The first line describes the pattern of the problematic text. There are two cases here:

  1. The letter "G" followed by "Suite" or its eggcorn "Suit"
  2. The literal phrase "Google Apps for Work"

Here is a semantically equivalent example that I find a bit easier to read:

set main [(G Suite), (G Suit), (Google Apps for Work)]

The remaining lines describe:

  1. The message to be shown to the user when the error in encountered.
  2. A description of the rule itself, explaining why it exists.
  3. What kind of rule it is. I suspect most end users will mark it as "miscellaneous". I'm considering making this field optional.
  4. What corrections to provide to the user.

One of my goals here was to make the system simple enough for an end-user to copy and paste an existing rule into a new file, make some tweaks, and they would be done. For the more complex cases, I think we could set up a custom GPT to write these pretty easily.

Here's another example, one that will actually be a part of the Harper source code. It uses a filter (the <> syntax) to first select the broader phrase, then another to select the whitespace in-between.

set main <([right, middle, left] $click), ( )>
declare message "Hyphenate this mouse command"
declare description "Hyphenates right-click style mouse commands."
declare kind "Punctuation"
declare becomes "-"
"#;

This is a great example of the $ tag. Instead of instructing Harper to look for the literal word afterwards, it instead instructs it to look for all derivative words. Those include "click", "clicking", "clicked", etc.

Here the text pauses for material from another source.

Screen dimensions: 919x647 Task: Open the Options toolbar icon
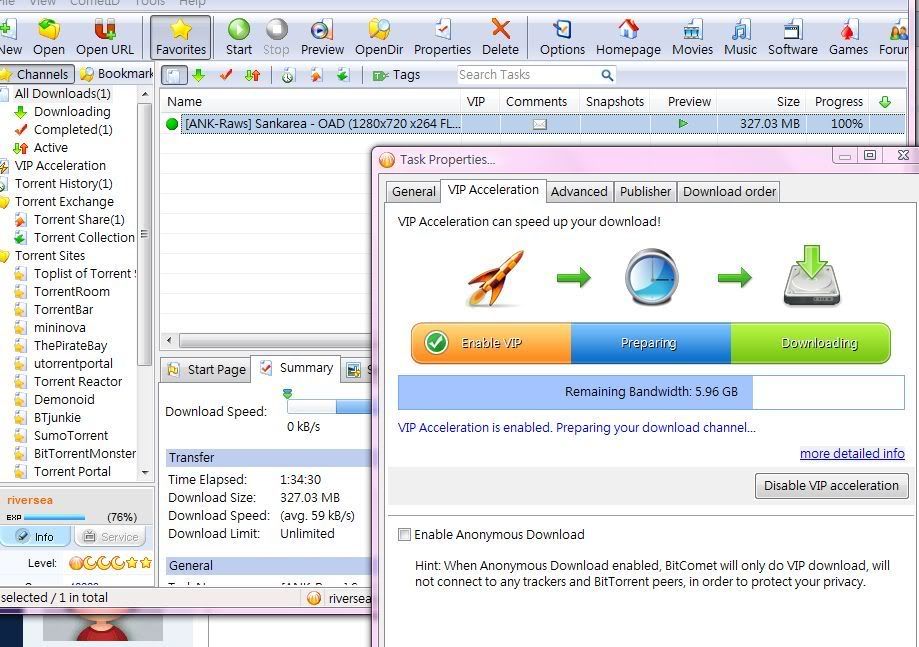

We also have specific syntax that can be used to test the expression inline. These assert that the left string, after being passed through the rule, becomes the right string.

test "Right click the icon." "Right-click the icon."
test "Please right click on the link." "Please right-click on the link."
test "They right clicked the submit button." "They right-clicked the submit button."
test "Right clicking the item highlights it." "Right-clicking the item highlights it."
test "Right clicks are tracked in the log." "Right-clicks are tracked in the log."
test "He RIGHT CLICKED the file." "He RIGHT-CLICKED the file."
test "Left click the checkbox." "Left-click the checkbox."
test "Middle click to open in a new tab." "Middle-click to open in a new tab."

I suspect Weir will make it extremely easy for AI agents to iterate quickly on these rules. There's no compilation step, and we already have excellent pipelines for generating lists of test cases.

Why Call It "Weir"?

I am naming Weir after the author of Project Hail Mary, Andy Weir. I guess I just like naming things after authors. After all, Harper itself was named after Harper Lee.

Moving Forward

Once the syntax is finalized and a corpus of tests have been written, I suspect Weir rules will become the default for new grammatical rules inside the Harper repository and for individual users. I'd love to create a marketplace for rule sets created by and for the community.

If you (the reader) have any thoughts on syntax or anything else, don't hesitate to speak your mind.